Mittwoch, 27.06.2012, 8:26 Uhr|zuletzt aktualisiert: Freitag, 29.06.2012, 4:02 Uhr Lesedauer: 3 Minuten  |  

Günter Piening, der seit 2003 Berliner Integrationsbeauftragter ist, scheidet zum 30. Juni 2012 auf eigenen Wunsch aus dem Amt aus. Im Februar 2012 begründete er diesen Schritt mit der damals neuen rot-schwarzen Koalition. Dies sei nicht „der Rahmen, wo ich mich auf Dauer wohlfühlen würde“.

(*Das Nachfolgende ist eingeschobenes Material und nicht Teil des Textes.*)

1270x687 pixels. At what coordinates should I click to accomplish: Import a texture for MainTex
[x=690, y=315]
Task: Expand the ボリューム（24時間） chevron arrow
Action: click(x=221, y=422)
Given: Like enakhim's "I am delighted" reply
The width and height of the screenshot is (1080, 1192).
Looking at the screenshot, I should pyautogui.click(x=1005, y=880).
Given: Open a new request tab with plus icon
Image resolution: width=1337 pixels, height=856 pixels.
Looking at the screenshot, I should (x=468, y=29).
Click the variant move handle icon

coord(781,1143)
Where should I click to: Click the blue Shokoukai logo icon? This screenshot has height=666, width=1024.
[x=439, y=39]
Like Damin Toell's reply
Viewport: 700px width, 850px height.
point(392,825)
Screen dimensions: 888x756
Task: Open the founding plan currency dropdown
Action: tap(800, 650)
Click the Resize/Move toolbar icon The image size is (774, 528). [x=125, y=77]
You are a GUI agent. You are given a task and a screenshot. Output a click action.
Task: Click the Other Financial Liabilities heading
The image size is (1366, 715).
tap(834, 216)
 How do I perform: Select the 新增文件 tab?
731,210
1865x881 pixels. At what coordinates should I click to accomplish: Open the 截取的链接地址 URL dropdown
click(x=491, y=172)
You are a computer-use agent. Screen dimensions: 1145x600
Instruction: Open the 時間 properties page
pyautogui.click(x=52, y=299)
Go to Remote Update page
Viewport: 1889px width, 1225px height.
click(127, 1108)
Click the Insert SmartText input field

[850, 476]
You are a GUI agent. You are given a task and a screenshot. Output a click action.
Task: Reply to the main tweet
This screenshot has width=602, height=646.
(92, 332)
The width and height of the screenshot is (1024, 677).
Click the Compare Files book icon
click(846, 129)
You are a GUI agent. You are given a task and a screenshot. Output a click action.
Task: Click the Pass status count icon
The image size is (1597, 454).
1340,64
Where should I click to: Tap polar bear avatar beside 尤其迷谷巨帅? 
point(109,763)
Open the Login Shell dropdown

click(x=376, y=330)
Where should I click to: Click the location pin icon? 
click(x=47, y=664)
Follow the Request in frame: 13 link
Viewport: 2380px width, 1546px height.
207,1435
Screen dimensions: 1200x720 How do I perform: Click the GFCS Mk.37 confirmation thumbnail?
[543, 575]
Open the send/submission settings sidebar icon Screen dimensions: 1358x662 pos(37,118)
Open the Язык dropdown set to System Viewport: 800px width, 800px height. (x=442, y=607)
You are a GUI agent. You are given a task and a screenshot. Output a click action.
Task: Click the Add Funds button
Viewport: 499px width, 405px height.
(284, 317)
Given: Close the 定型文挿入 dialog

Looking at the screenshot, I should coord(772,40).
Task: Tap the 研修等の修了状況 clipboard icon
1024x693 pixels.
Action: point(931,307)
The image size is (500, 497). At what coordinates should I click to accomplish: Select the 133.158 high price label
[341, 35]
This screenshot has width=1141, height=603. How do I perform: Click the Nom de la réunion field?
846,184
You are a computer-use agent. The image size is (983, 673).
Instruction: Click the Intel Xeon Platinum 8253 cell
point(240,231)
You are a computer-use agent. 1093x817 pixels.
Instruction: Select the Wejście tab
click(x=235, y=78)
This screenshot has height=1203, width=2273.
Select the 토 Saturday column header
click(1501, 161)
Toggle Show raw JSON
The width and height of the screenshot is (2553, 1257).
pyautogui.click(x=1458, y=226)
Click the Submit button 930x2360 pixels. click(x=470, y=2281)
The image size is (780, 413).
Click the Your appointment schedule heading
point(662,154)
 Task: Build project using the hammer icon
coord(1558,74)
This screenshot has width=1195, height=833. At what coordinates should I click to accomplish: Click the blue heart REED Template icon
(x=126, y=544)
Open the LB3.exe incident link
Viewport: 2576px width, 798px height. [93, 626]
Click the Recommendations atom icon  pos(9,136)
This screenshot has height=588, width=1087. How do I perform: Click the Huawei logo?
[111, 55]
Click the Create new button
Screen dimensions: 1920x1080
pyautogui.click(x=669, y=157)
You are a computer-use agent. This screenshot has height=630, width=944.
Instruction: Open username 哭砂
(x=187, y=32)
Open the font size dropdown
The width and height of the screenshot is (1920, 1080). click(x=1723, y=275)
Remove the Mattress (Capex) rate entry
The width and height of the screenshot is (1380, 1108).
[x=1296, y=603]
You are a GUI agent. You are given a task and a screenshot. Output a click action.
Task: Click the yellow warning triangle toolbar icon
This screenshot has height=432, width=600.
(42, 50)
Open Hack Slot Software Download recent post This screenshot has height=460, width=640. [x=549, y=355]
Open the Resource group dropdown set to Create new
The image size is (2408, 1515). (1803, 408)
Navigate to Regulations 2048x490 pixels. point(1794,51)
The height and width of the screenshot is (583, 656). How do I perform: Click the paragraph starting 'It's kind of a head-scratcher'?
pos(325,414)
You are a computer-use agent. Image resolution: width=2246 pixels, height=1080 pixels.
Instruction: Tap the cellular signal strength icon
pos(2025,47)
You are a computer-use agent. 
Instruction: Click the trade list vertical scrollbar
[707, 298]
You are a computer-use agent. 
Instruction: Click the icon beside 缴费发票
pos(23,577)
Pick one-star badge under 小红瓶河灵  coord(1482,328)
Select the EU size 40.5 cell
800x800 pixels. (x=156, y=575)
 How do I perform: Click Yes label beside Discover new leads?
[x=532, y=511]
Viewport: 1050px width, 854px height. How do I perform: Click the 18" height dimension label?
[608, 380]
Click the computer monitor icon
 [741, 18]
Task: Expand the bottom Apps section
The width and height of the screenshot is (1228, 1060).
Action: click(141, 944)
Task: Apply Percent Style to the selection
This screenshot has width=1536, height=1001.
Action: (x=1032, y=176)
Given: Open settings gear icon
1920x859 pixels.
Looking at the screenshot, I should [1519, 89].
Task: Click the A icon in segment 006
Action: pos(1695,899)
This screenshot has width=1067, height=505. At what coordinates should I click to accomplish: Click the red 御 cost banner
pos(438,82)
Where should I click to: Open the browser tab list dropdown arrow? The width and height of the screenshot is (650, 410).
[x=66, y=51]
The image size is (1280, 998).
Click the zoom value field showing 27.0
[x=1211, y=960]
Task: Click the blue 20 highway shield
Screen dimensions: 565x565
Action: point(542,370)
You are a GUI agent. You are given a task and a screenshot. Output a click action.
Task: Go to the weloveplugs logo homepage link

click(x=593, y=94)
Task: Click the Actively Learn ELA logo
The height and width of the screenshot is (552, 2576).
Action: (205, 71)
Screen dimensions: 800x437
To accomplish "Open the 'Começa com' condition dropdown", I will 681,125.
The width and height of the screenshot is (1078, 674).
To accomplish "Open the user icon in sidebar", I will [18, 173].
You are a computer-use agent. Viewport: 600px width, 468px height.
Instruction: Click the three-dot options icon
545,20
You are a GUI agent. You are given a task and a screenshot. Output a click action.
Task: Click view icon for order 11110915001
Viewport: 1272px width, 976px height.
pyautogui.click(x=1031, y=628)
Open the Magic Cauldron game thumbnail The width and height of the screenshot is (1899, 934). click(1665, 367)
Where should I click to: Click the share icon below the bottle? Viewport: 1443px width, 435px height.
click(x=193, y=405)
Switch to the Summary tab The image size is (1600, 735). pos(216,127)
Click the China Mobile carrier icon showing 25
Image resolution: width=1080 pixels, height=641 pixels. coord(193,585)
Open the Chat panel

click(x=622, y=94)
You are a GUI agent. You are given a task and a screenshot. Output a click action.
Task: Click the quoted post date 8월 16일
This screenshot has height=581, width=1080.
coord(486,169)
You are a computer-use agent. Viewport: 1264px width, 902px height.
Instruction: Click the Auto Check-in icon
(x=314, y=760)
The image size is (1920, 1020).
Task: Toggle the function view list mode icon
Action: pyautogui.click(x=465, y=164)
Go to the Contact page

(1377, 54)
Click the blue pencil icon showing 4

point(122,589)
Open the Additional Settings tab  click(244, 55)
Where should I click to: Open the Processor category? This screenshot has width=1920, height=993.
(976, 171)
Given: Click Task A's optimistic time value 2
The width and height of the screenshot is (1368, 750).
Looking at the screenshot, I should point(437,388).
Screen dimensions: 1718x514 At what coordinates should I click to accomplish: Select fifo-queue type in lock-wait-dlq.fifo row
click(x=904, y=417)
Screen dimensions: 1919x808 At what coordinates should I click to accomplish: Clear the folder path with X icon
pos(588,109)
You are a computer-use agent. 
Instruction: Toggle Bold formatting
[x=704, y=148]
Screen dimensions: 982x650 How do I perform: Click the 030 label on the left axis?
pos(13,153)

Zum Abschluss seiner Amtszeit hob Piening am Freitag (22.6.12) in Berlin vor allem die Reformen im Bildungsbereich hervor. „Die Länder haben ihre Bildungseinrichtungen von der Krippe bis zur Sekundarschule interkulturell fit gemacht und stärker auf die Förderung von Chancengleichheit unabhängig von Herkunft und sozialer Schicht ausgerichtet. Erste Erfolge lassen sich messen“. So habe sich in Berlin die Zahl der Kinder aus Einwandererfamilien, die die Hochschulreife erwerben, seit Pisa verdoppelt und die Zahl der Schulabbrecher gehe Schritt für Schritt zurück. Aber auch andere Berliner Initiativen wie die Kampagne „Berlin braucht dich!“ zur Erhöhung des Anteil von Migranten im Öffentlichen Dienst seien inzwischen Vorbild für andere Bundesländer.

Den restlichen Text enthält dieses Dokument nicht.